◆ Records shown ◆
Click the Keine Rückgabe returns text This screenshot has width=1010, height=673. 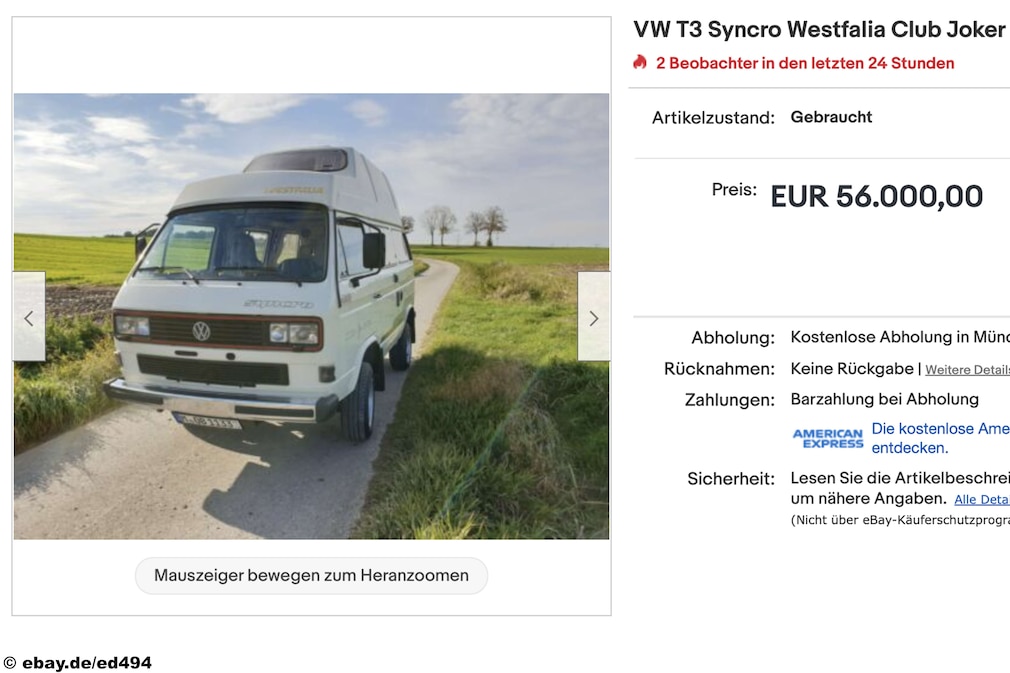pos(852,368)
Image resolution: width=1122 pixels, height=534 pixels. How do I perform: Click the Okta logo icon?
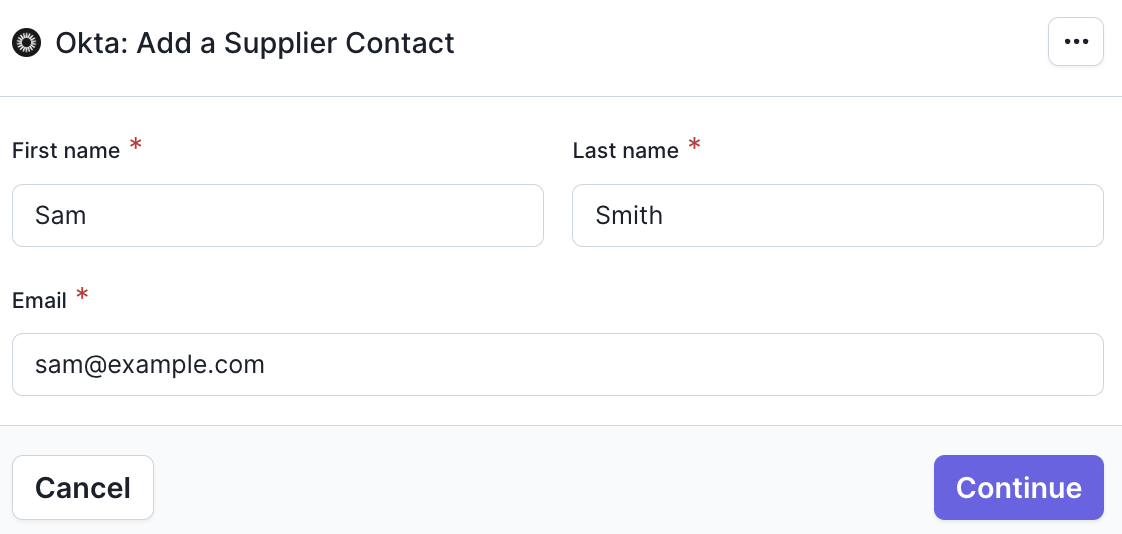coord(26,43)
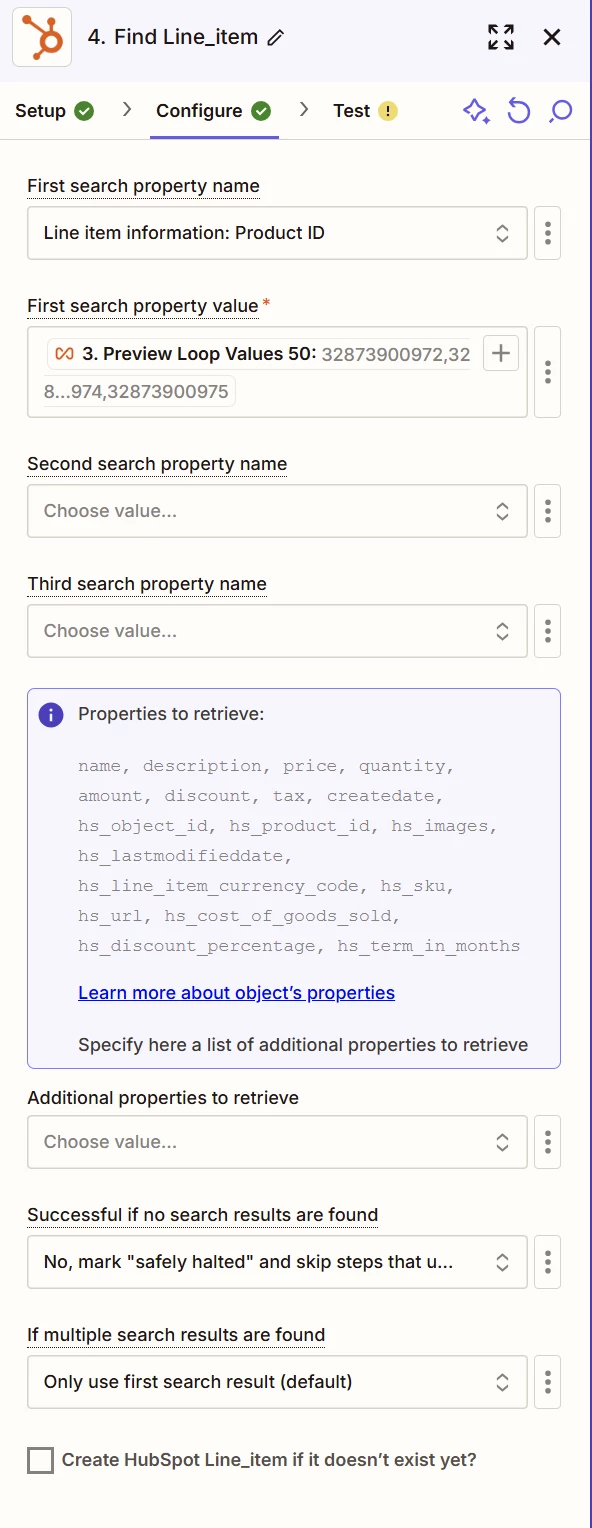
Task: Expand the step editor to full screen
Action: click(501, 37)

◆ Problem statement ◆
Output a verbatim copy of the lines from the line containing "Image resolution: width=1122" through the end of the data, both included, without any images.

◆ Exercise output ◆
Image resolution: width=1122 pixels, height=534 pixels. How do I perform: Click the Okta logo icon?
coord(26,43)
Task: Expand the step editor to full screen
Action: click(501, 37)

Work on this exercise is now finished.